We stopped at the next exit, topped off the fluids that had leaked out and headed to our destination. While the 'coon were graded, a local mechanic repaired the side mirror and made a few minor repairs.
With the 'coons sold and check in hand, we headed home. The truck was moderately damaged and fairly functional. Only one door opened and the passenger side windshield was crushed - outside of that no real inconveniences.
I will admit, I have one lasting condition/side effect from this experience- whatever you want to call it. I have a difficult time sleeping while someone else is driving.
For those of you that watch Hoosier Trapper Outdoors - that's pretty much why I am always driving!
Until next time….
P.S. This blog is dedicated to Mark Steck - story teller extraordinaire!
I have the opportunity to talk to trappers pretty much every working day of the year and have done so for 40 years. This has given me quite a perspective on methods, approaches, and the perspective of others.
I have talked with some of the best trappers in the country and certainly lots of beginners.
This blog is about jumping to conclusions. I will start out by saying this may seem a little negative because this is based on the mistakes of others. However, I will defend myself in saying that we all learn from our mistakes and the mistakes of others. Certainly the success and methods used by successful trappers are pretty well documented.
So this is working off of the premise of learning from our mistakes.
In a scientific study, conclusions are based on a number of determining factors, variables and in most cases keeping everything exactly the same to see if the results are the same each time.

Objective 1 ::
Please answer these questions using the trapping blog excerpt:
(a) What did a local mechanic repair while the 'coon were graded?
(b) What lasting condition does the writer say came from the experience?
(c) For how many years has the writer talked to trappers?
Objective 2 :: Carry on the trapping blog excerpt from its last sentence.
The rows that come next are from a different source than the trapping blog excerpt.

Interface element records ::
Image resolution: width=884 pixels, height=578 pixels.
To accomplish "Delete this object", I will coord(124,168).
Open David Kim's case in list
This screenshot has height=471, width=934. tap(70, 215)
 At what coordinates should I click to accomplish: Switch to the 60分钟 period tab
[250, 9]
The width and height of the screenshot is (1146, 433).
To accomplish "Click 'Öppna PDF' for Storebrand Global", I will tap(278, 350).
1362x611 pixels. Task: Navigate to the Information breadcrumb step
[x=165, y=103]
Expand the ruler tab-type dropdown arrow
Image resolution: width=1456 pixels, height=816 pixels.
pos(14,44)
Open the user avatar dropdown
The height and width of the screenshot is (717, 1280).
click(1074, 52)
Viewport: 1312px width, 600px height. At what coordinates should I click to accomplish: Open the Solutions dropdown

Exercise output 1 ::
(a) The side mirror, along with a few minor repairs.
(b) A difficult time sleeping while someone else is driving.
(c) 40 years.

Exercise output 2 ::
Many times I have seen trappers have one or two occurrences and assume that what they are doing isn't working. At times this is at the beginner level. However, I have seen this occur with veteran trappers that are trying new methods (possibly out of their comfort zone).
Recently, a new trapper was in the shop telling me of his lack of success. He was trying to trap coyotes. He told me that he was using a dirt hole set to no avail. He proceeded to tell me that he had found a video on Youtube that showed a trapper using a double dirt hole set.
Of course he tried the double dirt hole, caught a coyote and his conclusion was that the double dirt hole set was far superior as compared to a standard dirt hole. This example is a little extreme and highlights the pitfalls of a new trapper. It is also a good example of jumping to conclusions. I have heard numerous similar scenarios over the years.
For a trapper to come to a conclusion based on just a few occurrences would be pre-mature to say the least. As all of you know there are a number of factors and variables when trapping. Everything from weather, temperature, time of year, location, target species, etc. . To try something and then give up on it too early could end up being a huge mistake.
Constant evaluation is very important. What you are doing in November may not work in January and vice versa. The evolution a trapper goes through in his career may seem subtle. However if you back tracked to the beginning or even middle years, the present day methods are probably reminiscent of the past with significant changes and adjustments.
I might add that a veteran trapper has years of experience on his side. Many times what he is doing differently may not even be earth shattering to the observer. However, I can assure you they are there. It is the "intangible lifelong experiences" that are sometimes hard to completely process. In most cases it takes a base line of knowledge and experience to fully appreciate what a veteran trapper's expertise. I can assure you that most successful trappers have not jumped to conclusions prematurely!
So, keep an open mind and don't give up on a method, new method, or idea too soon!
Until next time
I have always said, "You can ask 12 trappers a question and you would get 13 different answers".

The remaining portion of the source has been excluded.